(Collection entries)
########################################
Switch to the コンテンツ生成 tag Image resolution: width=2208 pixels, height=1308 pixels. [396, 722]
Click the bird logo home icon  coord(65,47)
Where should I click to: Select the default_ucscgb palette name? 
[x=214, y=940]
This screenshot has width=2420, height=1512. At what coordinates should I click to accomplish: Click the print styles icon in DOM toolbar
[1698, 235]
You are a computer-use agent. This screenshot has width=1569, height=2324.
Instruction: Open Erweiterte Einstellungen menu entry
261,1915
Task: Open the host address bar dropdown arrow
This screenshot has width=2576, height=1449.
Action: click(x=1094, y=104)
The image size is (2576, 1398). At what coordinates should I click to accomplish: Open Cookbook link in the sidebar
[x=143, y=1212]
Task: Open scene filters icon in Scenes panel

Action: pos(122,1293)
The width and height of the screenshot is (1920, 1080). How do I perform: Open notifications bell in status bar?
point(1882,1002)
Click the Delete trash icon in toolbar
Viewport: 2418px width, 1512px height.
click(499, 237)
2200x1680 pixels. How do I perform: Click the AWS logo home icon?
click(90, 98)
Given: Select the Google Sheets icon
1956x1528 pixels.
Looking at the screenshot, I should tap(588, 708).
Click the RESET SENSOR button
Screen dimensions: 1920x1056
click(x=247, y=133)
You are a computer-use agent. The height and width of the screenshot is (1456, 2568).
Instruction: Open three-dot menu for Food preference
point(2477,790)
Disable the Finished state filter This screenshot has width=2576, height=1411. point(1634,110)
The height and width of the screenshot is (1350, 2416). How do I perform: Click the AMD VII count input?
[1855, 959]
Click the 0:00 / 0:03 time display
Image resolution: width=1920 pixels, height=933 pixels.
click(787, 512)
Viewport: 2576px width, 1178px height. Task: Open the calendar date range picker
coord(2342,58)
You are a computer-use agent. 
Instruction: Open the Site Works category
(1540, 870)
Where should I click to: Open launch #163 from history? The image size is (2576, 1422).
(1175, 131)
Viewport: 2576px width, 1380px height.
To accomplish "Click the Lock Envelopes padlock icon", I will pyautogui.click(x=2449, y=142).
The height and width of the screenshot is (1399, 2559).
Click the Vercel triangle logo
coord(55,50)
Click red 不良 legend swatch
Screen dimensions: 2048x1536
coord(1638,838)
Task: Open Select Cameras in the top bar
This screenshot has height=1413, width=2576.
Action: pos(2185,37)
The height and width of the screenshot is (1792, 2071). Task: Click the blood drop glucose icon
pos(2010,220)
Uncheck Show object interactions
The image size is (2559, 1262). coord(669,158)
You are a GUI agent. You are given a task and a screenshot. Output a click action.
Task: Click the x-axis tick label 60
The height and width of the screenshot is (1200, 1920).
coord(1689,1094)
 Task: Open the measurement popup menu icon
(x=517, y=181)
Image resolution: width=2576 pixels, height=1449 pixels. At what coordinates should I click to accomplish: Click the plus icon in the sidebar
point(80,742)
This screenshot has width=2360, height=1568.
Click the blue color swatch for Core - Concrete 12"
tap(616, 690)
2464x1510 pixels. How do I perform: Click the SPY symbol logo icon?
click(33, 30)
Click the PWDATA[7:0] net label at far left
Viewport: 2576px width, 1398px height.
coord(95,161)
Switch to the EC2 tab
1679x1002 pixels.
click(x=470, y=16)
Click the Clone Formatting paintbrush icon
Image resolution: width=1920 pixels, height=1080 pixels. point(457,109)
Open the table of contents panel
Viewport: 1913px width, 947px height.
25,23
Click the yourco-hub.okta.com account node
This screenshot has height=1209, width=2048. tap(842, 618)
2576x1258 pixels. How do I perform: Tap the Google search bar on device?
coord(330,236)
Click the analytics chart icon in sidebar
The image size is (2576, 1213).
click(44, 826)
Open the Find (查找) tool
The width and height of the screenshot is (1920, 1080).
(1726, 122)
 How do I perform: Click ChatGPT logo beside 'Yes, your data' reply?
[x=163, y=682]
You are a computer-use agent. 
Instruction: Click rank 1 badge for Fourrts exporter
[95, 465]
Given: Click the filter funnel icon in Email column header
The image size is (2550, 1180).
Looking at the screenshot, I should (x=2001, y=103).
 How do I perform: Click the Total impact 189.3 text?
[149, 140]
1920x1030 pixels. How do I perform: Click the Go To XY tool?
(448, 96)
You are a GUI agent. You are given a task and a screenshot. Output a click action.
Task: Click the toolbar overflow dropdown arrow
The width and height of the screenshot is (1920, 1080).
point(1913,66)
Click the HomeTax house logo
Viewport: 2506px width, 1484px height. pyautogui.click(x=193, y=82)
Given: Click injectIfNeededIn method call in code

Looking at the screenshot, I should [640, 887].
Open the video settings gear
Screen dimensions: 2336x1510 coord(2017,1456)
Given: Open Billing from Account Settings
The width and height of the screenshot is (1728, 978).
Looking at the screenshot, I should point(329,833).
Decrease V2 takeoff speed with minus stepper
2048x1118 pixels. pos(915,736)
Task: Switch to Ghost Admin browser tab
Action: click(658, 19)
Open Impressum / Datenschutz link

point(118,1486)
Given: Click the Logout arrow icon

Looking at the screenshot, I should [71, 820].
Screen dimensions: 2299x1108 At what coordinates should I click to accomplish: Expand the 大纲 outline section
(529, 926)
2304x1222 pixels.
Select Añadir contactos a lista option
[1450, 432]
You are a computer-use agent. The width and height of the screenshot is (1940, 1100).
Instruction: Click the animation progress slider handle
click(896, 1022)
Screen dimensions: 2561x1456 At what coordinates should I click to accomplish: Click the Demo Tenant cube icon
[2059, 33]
########################################
In full and without alteration, reproduce the records above.

Switch to the コンテンツ生成 tag Image resolution: width=2208 pixels, height=1308 pixels. [396, 722]
Click the bird logo home icon  coord(65,47)
Where should I click to: Select the default_ucscgb palette name? 
[x=214, y=940]
This screenshot has width=2420, height=1512. At what coordinates should I click to accomplish: Click the print styles icon in DOM toolbar
[1698, 235]
You are a computer-use agent. This screenshot has width=1569, height=2324.
Instruction: Open Erweiterte Einstellungen menu entry
261,1915
Task: Open the host address bar dropdown arrow
This screenshot has width=2576, height=1449.
Action: click(x=1094, y=104)
The image size is (2576, 1398). At what coordinates should I click to accomplish: Open Cookbook link in the sidebar
[x=143, y=1212]
Task: Open scene filters icon in Scenes panel

Action: pos(122,1293)
The width and height of the screenshot is (1920, 1080). How do I perform: Open notifications bell in status bar?
point(1882,1002)
Click the Delete trash icon in toolbar
Viewport: 2418px width, 1512px height.
click(499, 237)
2200x1680 pixels. How do I perform: Click the AWS logo home icon?
click(90, 98)
Given: Select the Google Sheets icon
1956x1528 pixels.
Looking at the screenshot, I should tap(588, 708).
Click the RESET SENSOR button
Screen dimensions: 1920x1056
click(x=247, y=133)
You are a computer-use agent. The height and width of the screenshot is (1456, 2568).
Instruction: Open three-dot menu for Food preference
point(2477,790)
Disable the Finished state filter This screenshot has width=2576, height=1411. point(1634,110)
The height and width of the screenshot is (1350, 2416). How do I perform: Click the AMD VII count input?
[1855, 959]
Click the 0:00 / 0:03 time display
Image resolution: width=1920 pixels, height=933 pixels.
click(787, 512)
Viewport: 2576px width, 1178px height. Task: Open the calendar date range picker
coord(2342,58)
You are a computer-use agent. 
Instruction: Open the Site Works category
(1540, 870)
Where should I click to: Open launch #163 from history? The image size is (2576, 1422).
(1175, 131)
Viewport: 2576px width, 1380px height.
To accomplish "Click the Lock Envelopes padlock icon", I will pyautogui.click(x=2449, y=142).
The height and width of the screenshot is (1399, 2559).
Click the Vercel triangle logo
coord(55,50)
Click red 不良 legend swatch
Screen dimensions: 2048x1536
coord(1638,838)
Task: Open Select Cameras in the top bar
This screenshot has height=1413, width=2576.
Action: pos(2185,37)
The height and width of the screenshot is (1792, 2071). Task: Click the blood drop glucose icon
pos(2010,220)
Uncheck Show object interactions
The image size is (2559, 1262). coord(669,158)
You are a GUI agent. You are given a task and a screenshot. Output a click action.
Task: Click the x-axis tick label 60
The height and width of the screenshot is (1200, 1920).
coord(1689,1094)
 Task: Open the measurement popup menu icon
(x=517, y=181)
Image resolution: width=2576 pixels, height=1449 pixels. At what coordinates should I click to accomplish: Click the plus icon in the sidebar
point(80,742)
This screenshot has width=2360, height=1568.
Click the blue color swatch for Core - Concrete 12"
tap(616, 690)
2464x1510 pixels. How do I perform: Click the SPY symbol logo icon?
click(33, 30)
Click the PWDATA[7:0] net label at far left
Viewport: 2576px width, 1398px height.
coord(95,161)
Switch to the EC2 tab
1679x1002 pixels.
click(x=470, y=16)
Click the Clone Formatting paintbrush icon
Image resolution: width=1920 pixels, height=1080 pixels. point(457,109)
Open the table of contents panel
Viewport: 1913px width, 947px height.
25,23
Click the yourco-hub.okta.com account node
This screenshot has height=1209, width=2048. tap(842, 618)
2576x1258 pixels. How do I perform: Tap the Google search bar on device?
coord(330,236)
Click the analytics chart icon in sidebar
The image size is (2576, 1213).
click(44, 826)
Open the Find (查找) tool
The width and height of the screenshot is (1920, 1080).
(1726, 122)
 How do I perform: Click ChatGPT logo beside 'Yes, your data' reply?
[x=163, y=682]
You are a computer-use agent. 
Instruction: Click rank 1 badge for Fourrts exporter
[95, 465]
Given: Click the filter funnel icon in Email column header
The image size is (2550, 1180).
Looking at the screenshot, I should (x=2001, y=103).
 How do I perform: Click the Total impact 189.3 text?
[149, 140]
1920x1030 pixels. How do I perform: Click the Go To XY tool?
(448, 96)
You are a GUI agent. You are given a task and a screenshot. Output a click action.
Task: Click the toolbar overflow dropdown arrow
The width and height of the screenshot is (1920, 1080).
point(1913,66)
Click the HomeTax house logo
Viewport: 2506px width, 1484px height. pyautogui.click(x=193, y=82)
Given: Click injectIfNeededIn method call in code

Looking at the screenshot, I should [640, 887].
Open the video settings gear
Screen dimensions: 2336x1510 coord(2017,1456)
Given: Open Billing from Account Settings
The width and height of the screenshot is (1728, 978).
Looking at the screenshot, I should point(329,833).
Decrease V2 takeoff speed with minus stepper
2048x1118 pixels. pos(915,736)
Task: Switch to Ghost Admin browser tab
Action: click(658, 19)
Open Impressum / Datenschutz link

point(118,1486)
Given: Click the Logout arrow icon

Looking at the screenshot, I should [71, 820].
Screen dimensions: 2299x1108 At what coordinates should I click to accomplish: Expand the 大纲 outline section
(529, 926)
2304x1222 pixels.
Select Añadir contactos a lista option
[1450, 432]
You are a computer-use agent. The width and height of the screenshot is (1940, 1100).
Instruction: Click the animation progress slider handle
click(896, 1022)
Screen dimensions: 2561x1456 At what coordinates should I click to accomplish: Click the Demo Tenant cube icon
[2059, 33]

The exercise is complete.